** Opening Input for this task block **

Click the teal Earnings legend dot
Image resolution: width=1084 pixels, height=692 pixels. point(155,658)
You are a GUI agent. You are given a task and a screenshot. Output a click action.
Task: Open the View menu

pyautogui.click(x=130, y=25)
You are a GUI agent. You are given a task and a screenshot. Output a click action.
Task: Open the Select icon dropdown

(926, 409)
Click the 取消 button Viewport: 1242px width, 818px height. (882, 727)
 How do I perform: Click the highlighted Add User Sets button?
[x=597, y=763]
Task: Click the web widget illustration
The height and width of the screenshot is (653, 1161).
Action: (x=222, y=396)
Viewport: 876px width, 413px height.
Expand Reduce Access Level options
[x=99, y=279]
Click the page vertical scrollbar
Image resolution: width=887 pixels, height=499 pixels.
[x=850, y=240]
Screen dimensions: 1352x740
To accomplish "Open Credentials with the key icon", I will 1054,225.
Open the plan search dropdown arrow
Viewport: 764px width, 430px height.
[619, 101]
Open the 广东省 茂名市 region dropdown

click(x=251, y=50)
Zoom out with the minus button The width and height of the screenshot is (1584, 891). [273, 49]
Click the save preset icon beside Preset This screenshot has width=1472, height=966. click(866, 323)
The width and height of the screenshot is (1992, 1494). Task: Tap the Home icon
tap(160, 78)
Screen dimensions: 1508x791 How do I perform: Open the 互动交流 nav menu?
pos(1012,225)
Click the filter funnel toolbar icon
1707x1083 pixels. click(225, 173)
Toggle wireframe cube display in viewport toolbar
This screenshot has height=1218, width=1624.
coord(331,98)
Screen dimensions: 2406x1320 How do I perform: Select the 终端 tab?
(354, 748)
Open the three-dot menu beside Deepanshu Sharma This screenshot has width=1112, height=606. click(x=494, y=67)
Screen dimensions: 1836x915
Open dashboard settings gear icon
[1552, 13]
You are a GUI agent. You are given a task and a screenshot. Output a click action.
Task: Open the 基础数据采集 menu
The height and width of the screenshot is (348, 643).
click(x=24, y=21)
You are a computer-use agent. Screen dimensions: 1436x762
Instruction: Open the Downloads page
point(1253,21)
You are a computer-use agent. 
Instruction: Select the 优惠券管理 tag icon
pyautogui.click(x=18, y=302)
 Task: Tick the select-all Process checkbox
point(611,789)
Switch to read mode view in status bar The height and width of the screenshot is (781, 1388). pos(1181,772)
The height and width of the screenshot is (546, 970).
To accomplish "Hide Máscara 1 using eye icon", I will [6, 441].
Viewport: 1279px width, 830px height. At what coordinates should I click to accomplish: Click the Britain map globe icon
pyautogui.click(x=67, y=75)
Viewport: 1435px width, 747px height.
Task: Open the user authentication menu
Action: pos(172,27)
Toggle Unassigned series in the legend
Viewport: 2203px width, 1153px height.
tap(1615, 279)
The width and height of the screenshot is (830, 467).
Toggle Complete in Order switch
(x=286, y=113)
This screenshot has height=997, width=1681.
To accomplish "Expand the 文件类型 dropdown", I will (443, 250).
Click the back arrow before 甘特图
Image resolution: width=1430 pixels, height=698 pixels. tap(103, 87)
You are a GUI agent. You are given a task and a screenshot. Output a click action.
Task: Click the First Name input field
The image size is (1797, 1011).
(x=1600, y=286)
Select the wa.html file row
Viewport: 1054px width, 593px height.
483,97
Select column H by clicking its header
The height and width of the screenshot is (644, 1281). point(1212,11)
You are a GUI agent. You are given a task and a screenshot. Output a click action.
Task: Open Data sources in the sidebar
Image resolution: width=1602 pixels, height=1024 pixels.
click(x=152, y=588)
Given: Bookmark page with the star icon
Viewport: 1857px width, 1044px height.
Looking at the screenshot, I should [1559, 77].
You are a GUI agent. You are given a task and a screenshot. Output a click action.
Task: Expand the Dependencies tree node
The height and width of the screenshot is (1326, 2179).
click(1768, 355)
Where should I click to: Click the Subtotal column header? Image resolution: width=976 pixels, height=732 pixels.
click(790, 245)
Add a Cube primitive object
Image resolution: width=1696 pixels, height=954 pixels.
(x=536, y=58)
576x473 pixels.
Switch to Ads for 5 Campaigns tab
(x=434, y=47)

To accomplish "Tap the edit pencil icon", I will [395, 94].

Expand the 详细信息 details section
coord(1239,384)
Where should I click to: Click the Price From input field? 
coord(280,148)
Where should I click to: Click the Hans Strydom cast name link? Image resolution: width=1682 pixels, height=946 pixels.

** Closing Input for this task block **

What needs to be done ▸ Within the records above, the line carrying "Where should I click to: Click the Subtotal" starts the range and the last line ends it. Set down that range exactly.

Answer to this problem ▸
Where should I click to: Click the Subtotal column header? Image resolution: width=976 pixels, height=732 pixels.
click(790, 245)
Add a Cube primitive object
Image resolution: width=1696 pixels, height=954 pixels.
(x=536, y=58)
576x473 pixels.
Switch to Ads for 5 Campaigns tab
(x=434, y=47)

To accomplish "Tap the edit pencil icon", I will [395, 94].

Expand the 详细信息 details section
coord(1239,384)
Where should I click to: Click the Price From input field? 
coord(280,148)
Where should I click to: Click the Hans Strydom cast name link? Image resolution: width=1682 pixels, height=946 pixels.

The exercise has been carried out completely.